THE EXERCISE: Please count how many lines below contain the word "dimensions", and give only that number.
□ □ □ □ □ □ □
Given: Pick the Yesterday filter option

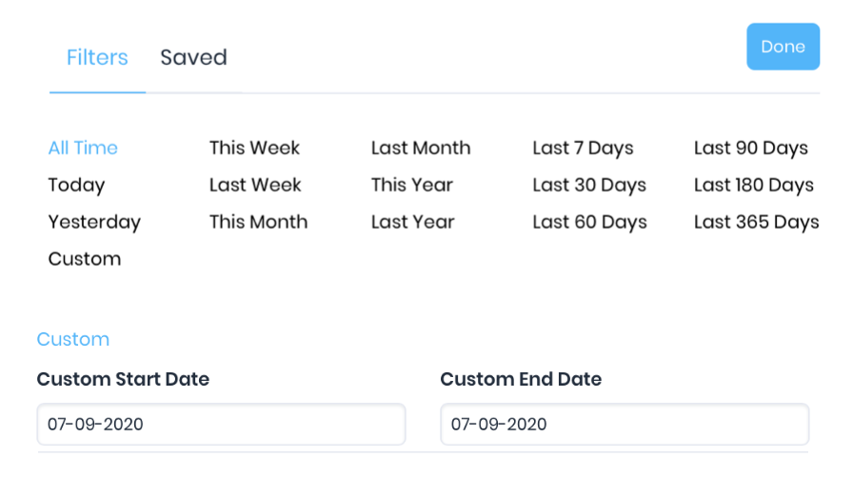Looking at the screenshot, I should tap(94, 222).
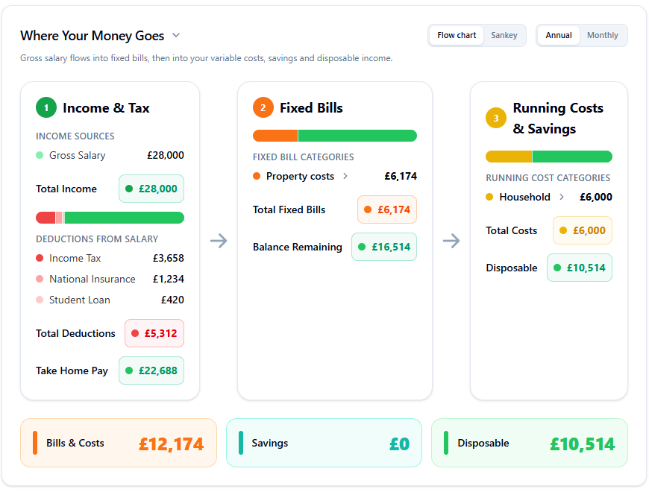649x492 pixels.
Task: Click the orange step 2 circle icon
Action: tap(263, 107)
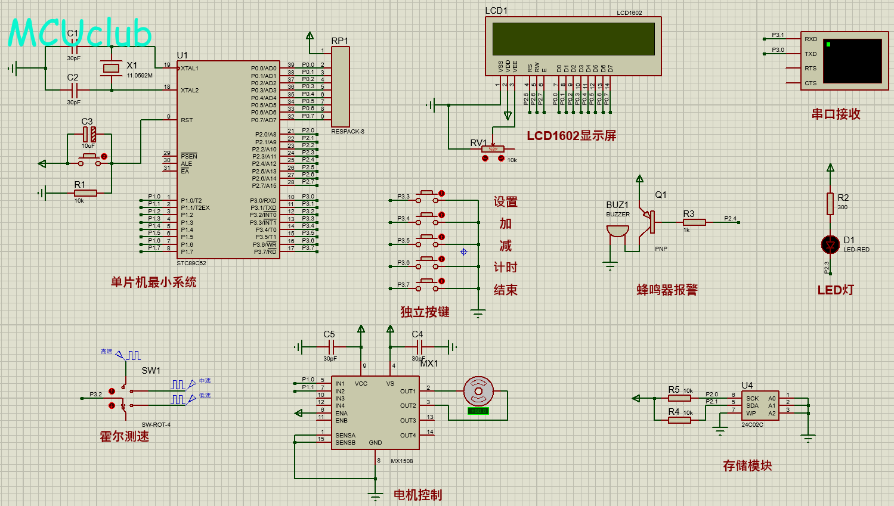Click the serial virtual terminal screen
Screen dimensions: 894x506
tap(852, 61)
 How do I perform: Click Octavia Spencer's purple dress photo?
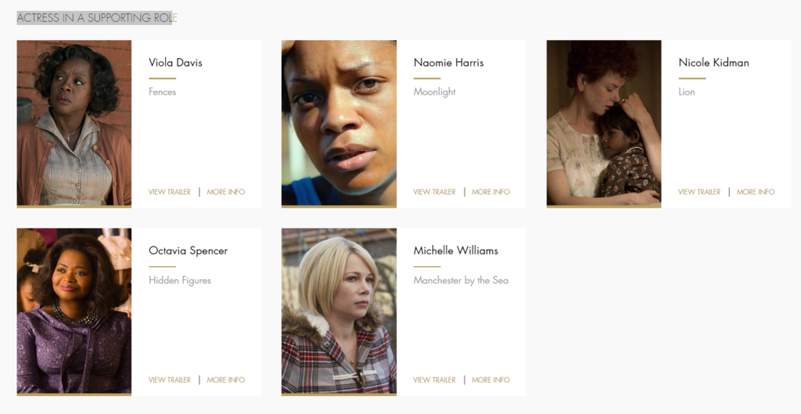click(x=74, y=311)
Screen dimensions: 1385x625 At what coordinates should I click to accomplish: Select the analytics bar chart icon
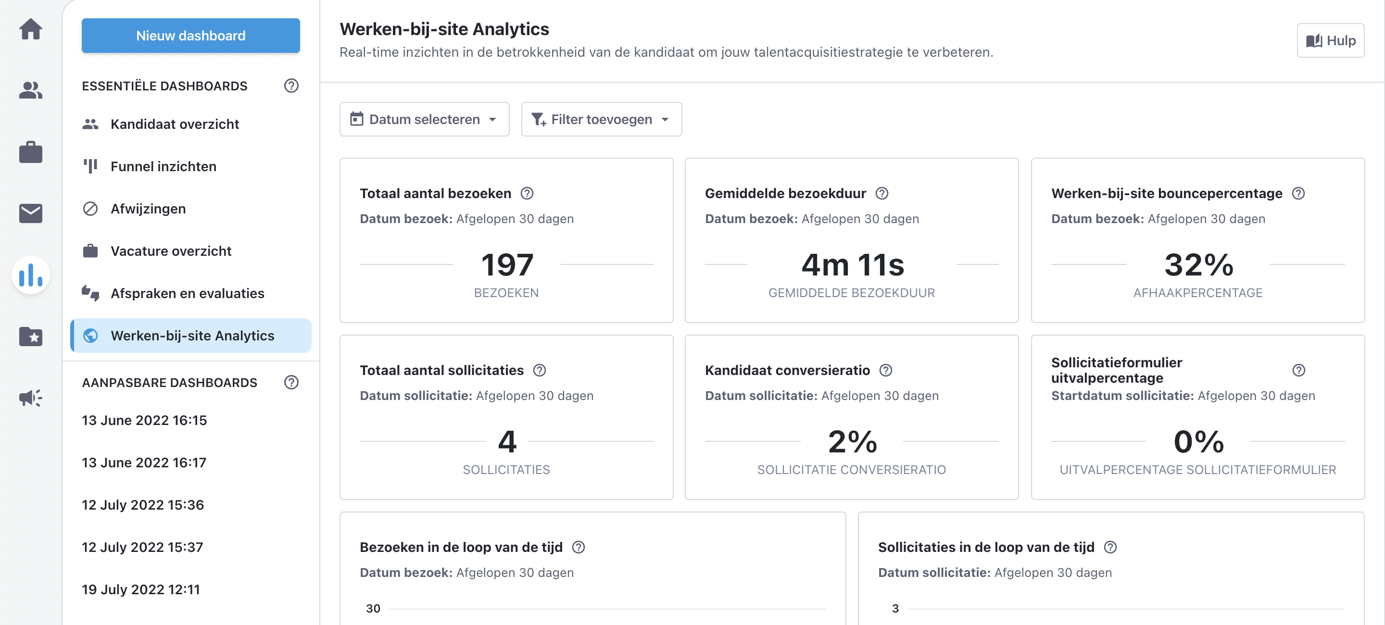[x=30, y=275]
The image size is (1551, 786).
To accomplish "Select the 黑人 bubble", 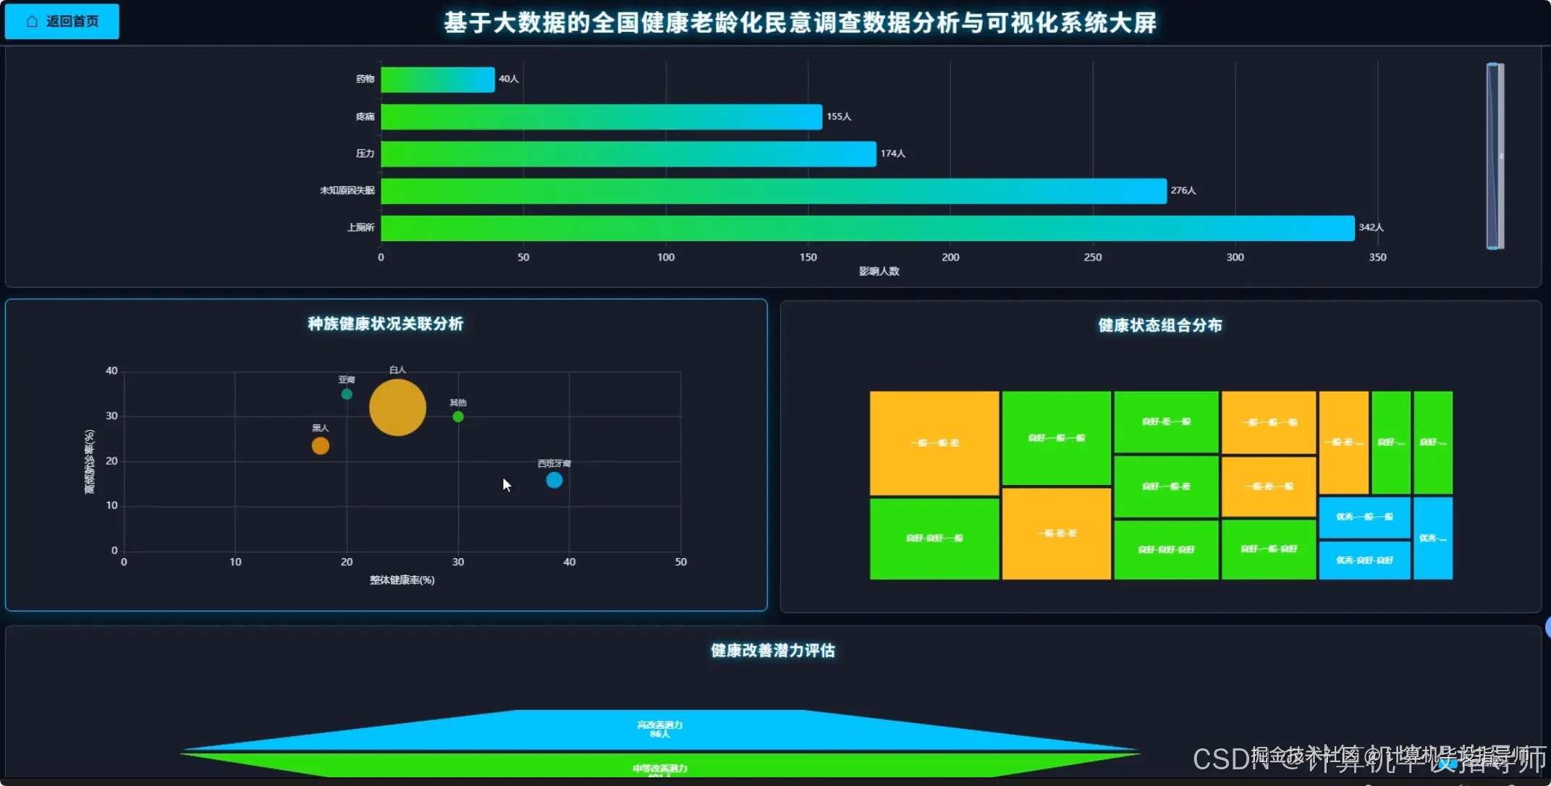I will tap(318, 446).
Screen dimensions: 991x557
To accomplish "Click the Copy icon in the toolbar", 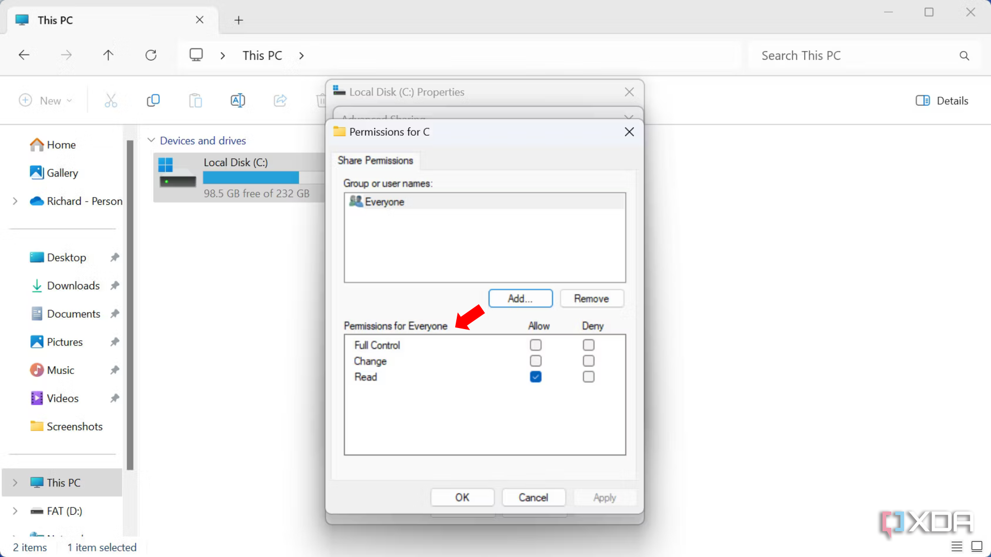I will pyautogui.click(x=153, y=100).
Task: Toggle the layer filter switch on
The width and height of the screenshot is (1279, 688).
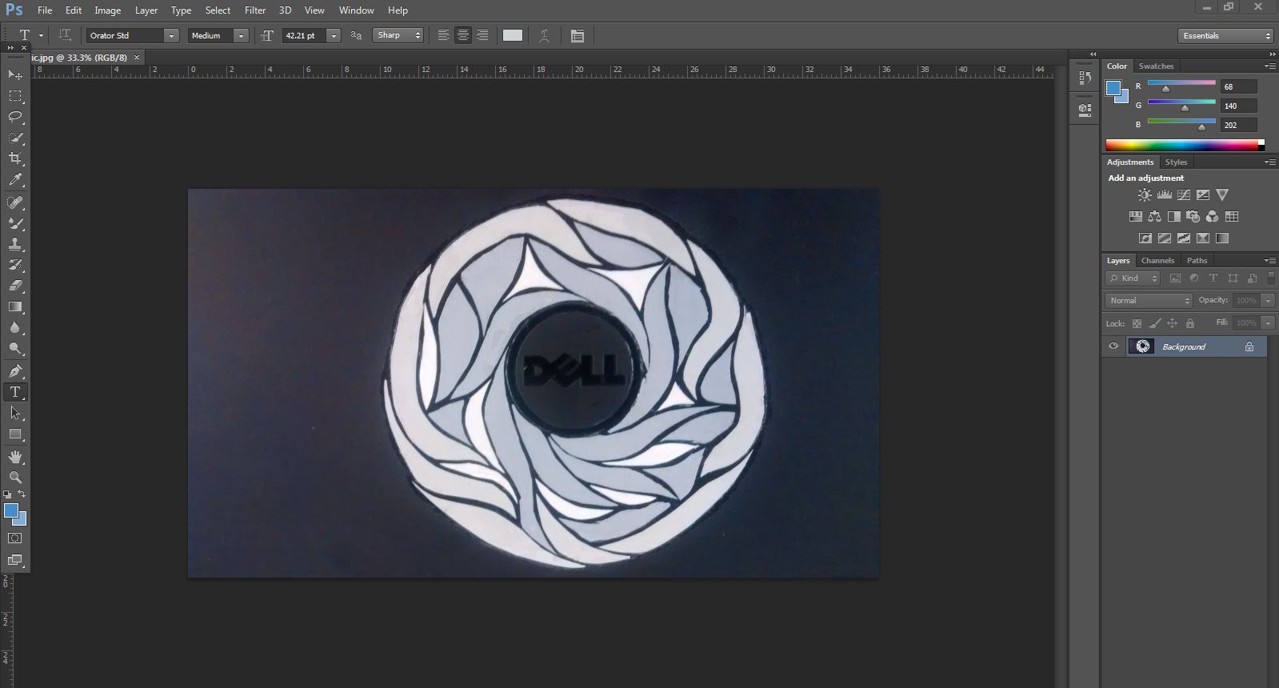Action: 1271,278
□ □ □ □ □ □ □
ANSWER TO THE PROBLEM: 3